Richard Eu Yee Ming (; born 1947) is a Singaporean businessperson and musician. He is the chairman of healthcare firm Eu Yan Sang.

Early life
Richard Eu Yee Ming was born in 1947, to a wealthy ethnic Chinese household of Cantonese ancestry. He spent his childhood at the now-demolished Eu Villa, which was once then "one of Singapore's largest homes," that was built by his grandfather, Eu Tong Sen. His parents were named Richard Eu Keng Mun (1924-2022) and Diana Eu (1922-2009).

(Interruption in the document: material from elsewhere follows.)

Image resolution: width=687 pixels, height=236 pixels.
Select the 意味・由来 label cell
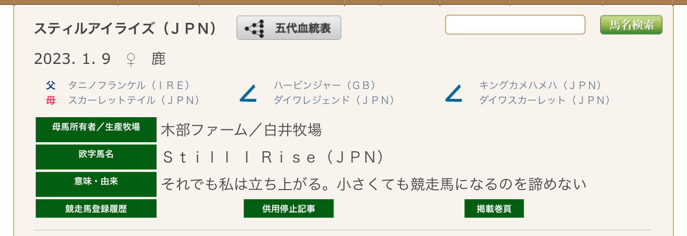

The firstborn of four children, Eu went to Anglo-Chinese School, Singapore for his primary school education. He then later moved to England, where he attended Kent College, Canterbury as well as the University of London, where he obtained a degree in law (LLB). After graduation, he returned to Singapore in 1971.

Career
Following his return to Singapore, Eu worked for Slater Walker, a British merchant bank which had acquired control of Haw Par Brothers International (now known as Haw Par Corporation Ltd), a publicly listed company which owned Tiger Balm and other assets. In 1976, he ventured with his uncle, Andrew Eu in Hong Kong by joining a stockbroking business firm and  later becoming one of the shareholders of Hong Kong Television Broadcasts Ltd.

After his uncle died, Eu returned to Singapore and joined a stockbroking firm known as J Ballas & Co in 1978. He later joined another uncle in taking over a group of companies that was involved in computer sales.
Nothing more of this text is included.